Text segment:
A gut-derived hormone suppresses sugar appetite and regulates food choice in Drosophila

The study addresses how internal nutritional needs are sensed and translated into nutrient-specific appetites that guide food choice. While peripheral hormonal signals such as leptin and various gut hormones are known to influence overall food intake, the mechanisms governing specific appetites (for sugar vs protein) are unclear. Drosophila provides a conserved model in which the gut, a major endocrine organ, communicates nutritional state to the brain to regulate feeding. The authors hypothesize that gut-derived hormonal signals mediate nutrient-specific appetites, particularly that an enteroendocrine hormone signals sugar satiety to reduce sugar intake and promote protein consumption, especially in mated females whose protein needs increase for egg production.

Prior work shows that nutrient-specific appetite exists across species and that gut-to-brain signalling regulates feeding. In mammals, ghrelin promotes hunger, while GLP-1 acts as a satiety signal. In Drosophila, the gut releases conserved hormones from enteroendocrine cells (EECs) that affect feeding and metabolism. Although gut hormonal control of metabolism is increasingly understood, gut signals regulating nutrient-specific appetite had not been defined. Sex peptide (SP) signalling in mated females increases yeast (protein) preference, and recent studies implicated gut hormones such as Allatostatin C (AstC), Bursicon, and NPF in metabolic control and AKH modulation. NPF is orthologous to mammalian NPY-family peptides (including PYY), suggesting potential conserved roles in satiety and nutrient selection.

Record set:
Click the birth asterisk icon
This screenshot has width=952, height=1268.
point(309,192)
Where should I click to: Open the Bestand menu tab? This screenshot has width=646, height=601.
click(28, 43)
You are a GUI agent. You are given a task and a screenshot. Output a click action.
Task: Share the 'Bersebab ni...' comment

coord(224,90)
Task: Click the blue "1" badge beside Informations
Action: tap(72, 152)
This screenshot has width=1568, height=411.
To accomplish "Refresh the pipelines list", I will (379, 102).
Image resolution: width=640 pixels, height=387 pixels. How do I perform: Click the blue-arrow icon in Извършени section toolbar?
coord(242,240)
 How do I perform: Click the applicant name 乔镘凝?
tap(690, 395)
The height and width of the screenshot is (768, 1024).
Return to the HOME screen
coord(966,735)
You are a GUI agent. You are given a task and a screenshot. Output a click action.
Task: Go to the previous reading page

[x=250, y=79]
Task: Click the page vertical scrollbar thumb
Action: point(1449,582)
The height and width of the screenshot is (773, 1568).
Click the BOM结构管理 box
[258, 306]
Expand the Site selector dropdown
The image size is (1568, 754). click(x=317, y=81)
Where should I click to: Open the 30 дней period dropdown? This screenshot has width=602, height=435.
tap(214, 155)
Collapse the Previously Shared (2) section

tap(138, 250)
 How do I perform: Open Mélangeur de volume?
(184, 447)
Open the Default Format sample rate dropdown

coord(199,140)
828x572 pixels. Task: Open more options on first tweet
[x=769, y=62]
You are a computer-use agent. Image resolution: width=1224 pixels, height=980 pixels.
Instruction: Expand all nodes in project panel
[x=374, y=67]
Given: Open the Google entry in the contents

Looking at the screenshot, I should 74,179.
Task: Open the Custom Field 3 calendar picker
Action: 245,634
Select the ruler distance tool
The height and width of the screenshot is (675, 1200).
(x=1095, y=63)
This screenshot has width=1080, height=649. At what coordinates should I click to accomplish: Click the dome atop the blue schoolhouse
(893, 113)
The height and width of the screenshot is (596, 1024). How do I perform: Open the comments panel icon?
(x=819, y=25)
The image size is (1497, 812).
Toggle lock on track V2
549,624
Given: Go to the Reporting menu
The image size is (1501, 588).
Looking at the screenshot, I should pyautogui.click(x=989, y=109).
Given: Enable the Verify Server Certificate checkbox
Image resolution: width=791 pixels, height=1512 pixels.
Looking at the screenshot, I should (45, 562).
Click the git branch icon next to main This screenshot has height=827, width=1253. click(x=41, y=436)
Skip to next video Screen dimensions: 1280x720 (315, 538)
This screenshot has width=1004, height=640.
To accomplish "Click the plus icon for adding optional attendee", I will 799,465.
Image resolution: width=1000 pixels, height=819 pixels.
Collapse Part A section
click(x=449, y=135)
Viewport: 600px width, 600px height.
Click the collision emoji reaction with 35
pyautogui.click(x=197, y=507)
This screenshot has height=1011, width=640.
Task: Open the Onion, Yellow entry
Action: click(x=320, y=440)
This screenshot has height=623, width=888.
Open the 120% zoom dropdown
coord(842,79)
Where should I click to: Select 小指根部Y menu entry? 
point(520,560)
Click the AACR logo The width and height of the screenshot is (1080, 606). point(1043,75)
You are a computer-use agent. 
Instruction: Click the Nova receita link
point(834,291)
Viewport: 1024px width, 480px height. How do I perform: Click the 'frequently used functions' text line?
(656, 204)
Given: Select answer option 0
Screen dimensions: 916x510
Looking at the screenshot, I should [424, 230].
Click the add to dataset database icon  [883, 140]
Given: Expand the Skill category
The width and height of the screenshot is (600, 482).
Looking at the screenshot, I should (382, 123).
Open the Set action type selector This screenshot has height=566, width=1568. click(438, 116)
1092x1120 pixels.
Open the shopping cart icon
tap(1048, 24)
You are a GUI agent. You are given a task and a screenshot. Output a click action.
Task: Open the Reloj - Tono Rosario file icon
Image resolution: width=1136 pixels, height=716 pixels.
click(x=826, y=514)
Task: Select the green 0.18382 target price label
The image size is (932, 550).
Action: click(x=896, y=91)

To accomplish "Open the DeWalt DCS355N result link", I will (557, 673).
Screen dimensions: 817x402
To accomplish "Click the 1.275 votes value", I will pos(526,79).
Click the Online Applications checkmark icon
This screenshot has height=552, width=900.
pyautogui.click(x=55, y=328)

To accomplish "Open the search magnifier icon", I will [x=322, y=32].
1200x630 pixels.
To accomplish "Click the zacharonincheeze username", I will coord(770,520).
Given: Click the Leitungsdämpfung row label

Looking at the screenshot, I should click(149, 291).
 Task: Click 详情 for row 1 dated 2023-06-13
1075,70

Assignment:
Answer these from the Drosophila gut hormone summary:
(a) Which hormone does it name as a satiety signal in mammals?
(b) Which mammalian peptide family is NPF orthologous to?
(c) For what reason do mated females need more protein?
The listing has nothing to do with this.

Written reply:
(a) GLP-1
(b) NPY-family peptides, including PYY
(c) For egg production